L’ascension au pouvoir des Conservateurs à Ottawa semble une suite logique du mouvement politique que l’on voit au niveau des provinces. En effet, le Nouveau-Brunswick vient d’élire un gouvernement conservateur majoritaire, Doug Ford pilote d’une poigne de fer l’Ontario avec des sondages lui donnant une popularité considérable et finalement, le Québec avec un gouvernement caquiste nationaliste et plus proche idéologiquement et économiquement des conservateurs fédéraux. Seule la Colombie-Britannique semble échapper à ce mouvement avec des sondages très favorables envers le NPD.

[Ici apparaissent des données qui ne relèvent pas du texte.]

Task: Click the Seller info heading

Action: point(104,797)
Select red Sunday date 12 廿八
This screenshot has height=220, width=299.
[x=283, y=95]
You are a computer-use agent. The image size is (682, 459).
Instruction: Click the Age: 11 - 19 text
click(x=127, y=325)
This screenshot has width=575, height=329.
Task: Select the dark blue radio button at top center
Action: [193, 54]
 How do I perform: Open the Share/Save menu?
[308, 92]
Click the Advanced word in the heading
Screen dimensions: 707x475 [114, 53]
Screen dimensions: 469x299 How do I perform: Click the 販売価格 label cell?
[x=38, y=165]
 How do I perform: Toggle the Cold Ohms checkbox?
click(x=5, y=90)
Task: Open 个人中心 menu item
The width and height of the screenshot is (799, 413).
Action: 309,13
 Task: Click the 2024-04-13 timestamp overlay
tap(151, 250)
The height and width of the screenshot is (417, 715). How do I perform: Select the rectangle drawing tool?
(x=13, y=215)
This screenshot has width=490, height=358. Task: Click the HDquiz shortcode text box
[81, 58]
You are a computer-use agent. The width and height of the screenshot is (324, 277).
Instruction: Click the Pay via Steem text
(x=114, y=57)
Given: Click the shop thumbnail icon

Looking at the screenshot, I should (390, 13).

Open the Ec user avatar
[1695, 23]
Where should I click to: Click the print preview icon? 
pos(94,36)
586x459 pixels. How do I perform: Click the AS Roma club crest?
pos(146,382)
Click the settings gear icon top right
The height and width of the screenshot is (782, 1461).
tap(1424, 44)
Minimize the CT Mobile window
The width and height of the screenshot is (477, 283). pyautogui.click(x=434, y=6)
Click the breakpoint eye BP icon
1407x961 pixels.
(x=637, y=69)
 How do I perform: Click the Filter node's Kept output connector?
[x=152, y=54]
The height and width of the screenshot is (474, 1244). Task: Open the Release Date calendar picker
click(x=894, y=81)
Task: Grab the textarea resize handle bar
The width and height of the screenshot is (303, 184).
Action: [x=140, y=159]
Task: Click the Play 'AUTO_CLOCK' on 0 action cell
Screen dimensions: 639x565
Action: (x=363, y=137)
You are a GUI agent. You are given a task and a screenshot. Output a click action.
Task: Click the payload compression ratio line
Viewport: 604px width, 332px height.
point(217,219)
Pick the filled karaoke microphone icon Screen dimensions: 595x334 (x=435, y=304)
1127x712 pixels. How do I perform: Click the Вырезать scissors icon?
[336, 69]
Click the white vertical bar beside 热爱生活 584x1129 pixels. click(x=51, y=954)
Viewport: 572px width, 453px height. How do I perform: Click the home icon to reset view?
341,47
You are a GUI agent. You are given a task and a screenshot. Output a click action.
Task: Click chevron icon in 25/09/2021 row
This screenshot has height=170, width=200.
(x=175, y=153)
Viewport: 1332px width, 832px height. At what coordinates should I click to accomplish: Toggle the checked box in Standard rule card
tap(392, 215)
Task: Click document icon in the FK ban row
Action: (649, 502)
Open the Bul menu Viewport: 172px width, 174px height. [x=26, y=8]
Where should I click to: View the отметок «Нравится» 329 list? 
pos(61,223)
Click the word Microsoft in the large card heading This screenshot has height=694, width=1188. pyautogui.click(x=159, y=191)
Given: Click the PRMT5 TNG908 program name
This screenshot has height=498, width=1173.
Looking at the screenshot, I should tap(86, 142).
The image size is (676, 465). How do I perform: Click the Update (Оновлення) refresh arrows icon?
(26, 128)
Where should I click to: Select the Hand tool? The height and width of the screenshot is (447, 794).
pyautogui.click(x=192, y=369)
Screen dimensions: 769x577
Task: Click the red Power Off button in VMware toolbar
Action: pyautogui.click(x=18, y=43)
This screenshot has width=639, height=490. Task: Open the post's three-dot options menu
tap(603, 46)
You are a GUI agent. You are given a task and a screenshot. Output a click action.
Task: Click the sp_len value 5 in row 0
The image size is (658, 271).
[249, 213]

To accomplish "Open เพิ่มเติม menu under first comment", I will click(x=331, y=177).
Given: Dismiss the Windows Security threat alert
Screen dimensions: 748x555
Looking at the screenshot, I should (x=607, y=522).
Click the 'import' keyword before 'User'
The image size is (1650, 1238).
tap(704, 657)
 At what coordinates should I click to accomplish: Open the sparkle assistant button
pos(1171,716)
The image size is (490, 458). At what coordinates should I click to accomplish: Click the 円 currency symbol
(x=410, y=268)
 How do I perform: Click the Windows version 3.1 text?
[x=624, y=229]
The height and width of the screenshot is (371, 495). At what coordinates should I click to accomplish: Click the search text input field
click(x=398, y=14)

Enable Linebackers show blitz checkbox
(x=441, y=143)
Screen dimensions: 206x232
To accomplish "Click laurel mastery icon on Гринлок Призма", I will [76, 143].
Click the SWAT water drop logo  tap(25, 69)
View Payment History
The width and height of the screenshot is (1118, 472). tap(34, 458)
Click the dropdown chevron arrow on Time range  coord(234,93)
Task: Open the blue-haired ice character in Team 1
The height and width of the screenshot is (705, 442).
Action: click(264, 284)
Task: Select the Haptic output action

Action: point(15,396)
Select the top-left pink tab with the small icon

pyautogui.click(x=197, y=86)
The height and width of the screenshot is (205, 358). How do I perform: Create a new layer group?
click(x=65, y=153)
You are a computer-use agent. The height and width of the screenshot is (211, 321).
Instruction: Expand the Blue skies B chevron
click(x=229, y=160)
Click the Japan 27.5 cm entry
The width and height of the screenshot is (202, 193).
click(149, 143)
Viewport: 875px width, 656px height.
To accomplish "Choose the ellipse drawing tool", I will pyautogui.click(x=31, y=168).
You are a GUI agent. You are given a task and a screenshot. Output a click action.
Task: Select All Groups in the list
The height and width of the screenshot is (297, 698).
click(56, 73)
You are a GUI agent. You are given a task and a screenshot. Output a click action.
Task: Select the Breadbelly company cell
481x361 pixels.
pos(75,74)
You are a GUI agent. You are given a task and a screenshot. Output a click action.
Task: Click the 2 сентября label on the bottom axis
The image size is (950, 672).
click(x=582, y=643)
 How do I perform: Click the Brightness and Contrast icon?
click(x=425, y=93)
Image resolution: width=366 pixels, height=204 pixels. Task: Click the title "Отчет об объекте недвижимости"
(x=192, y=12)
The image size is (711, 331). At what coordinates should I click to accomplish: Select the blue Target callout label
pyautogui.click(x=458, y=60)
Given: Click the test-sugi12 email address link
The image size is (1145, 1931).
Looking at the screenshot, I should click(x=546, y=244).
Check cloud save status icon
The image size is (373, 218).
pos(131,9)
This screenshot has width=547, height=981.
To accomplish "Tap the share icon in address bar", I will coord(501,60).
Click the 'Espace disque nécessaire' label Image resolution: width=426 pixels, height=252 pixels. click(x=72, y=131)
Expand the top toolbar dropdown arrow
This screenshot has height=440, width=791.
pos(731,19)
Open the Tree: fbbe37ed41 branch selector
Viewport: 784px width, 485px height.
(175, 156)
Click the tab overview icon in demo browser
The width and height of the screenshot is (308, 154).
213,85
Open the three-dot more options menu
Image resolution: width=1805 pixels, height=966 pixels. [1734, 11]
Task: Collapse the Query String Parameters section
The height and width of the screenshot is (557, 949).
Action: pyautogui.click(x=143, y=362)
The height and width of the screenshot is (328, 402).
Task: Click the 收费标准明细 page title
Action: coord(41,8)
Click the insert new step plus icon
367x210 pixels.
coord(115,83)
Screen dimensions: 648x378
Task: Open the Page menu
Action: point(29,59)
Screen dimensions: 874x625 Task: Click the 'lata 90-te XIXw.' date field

#### L’alternative « responsable »
Le Canada peut se permettre un plan d’intervention majeure pour contrer les effets de la Covid-19, mais Justin Trudeau semble vraiment vouloir tester les limites lorsqu’on le voit annoncer des dépenses et des programmes gargantuesques sortant des champs de compétences du fédéral. Tout cela, sans avoir de véritable plan de retour à l’équilibre budgétaire. Cette situation n’est pas rassurante pour la grande majorité des Canadiens qui voient des déficits historiques frisant les 400 milliards de dollars en plus des déficits provinciaux.
Non seulement les déficits et la gestion de la pandémie par le gouvernement Trudeau font l’objet de critiques valides, mais les Libéraux sont aussi aux prises avec des scandales éthiques, une prorogation du parlement difficilement justifiable et un front commun des provinces hautement insatisfaites par le discours du trône, la tendance de Trudeau à s’ingérer dans les compétences provinciales et des programmes sociaux parfois nuisibles à l’économie de plusieurs provinces.
Les Conservateurs peuvent donc se présenter comme une alternative raisonnable et responsable pour la suite de la crise et la reprise économique. Une vision plus modeste du gouvernement fédéral et plus respectueuse des compétences provinciales. Cette élection pourrait être un moment charnière dans l’histoire canadienne. D’un côté, un Canada poursuivant sa route vers la centralisation des pouvoirs à Ottawa, des dépenses et des déficits pour des années à venir. De l’autre, un Canada plus décentralisé, ou stable et un contrôle plus serré des dépenses publiques.
#### Le pouvoir est à sa portée.
La situation actuelle rend l’accession au pouvoir de Erin O’Toole possible à mon avis, car il se retrouve avec plusieurs arguments massue qu’il peut répéter pendant la campagne électorale ad vitam aeternam et marteler pendant les débats. Trudeau pourra difficilement défendre son bilan éthique après deux condamnations par le commissaire à l’éthique et une troisième enquête qui aura été grandement ralentie par la prorogation du parlement. D’un autre côté, les électeurs auront peut-être tendance à vouloir une stabilité en cette période de crise. Il faudra convaincre les nationalistes québécois de larguer le Bloc. Une tâche difficile dans une élection où un gouvernement minoritaire est encore une grande probabilité. L’argument du pouvoir plutôt que de l’opposition sera moins efficace…
Je serai certainement un observateur intéressé par la stratégie du Parti Conservateur pendant la prochaine campagne électorale. Une campagne que je prévois très compétitive et très agressive. Les partis ne sont pas dupes, les électeurs non plus. Tous les acteurs impliqués réalisent l’importance de cette élection pour l’avenir du Canada et le chemin qu’il empruntera.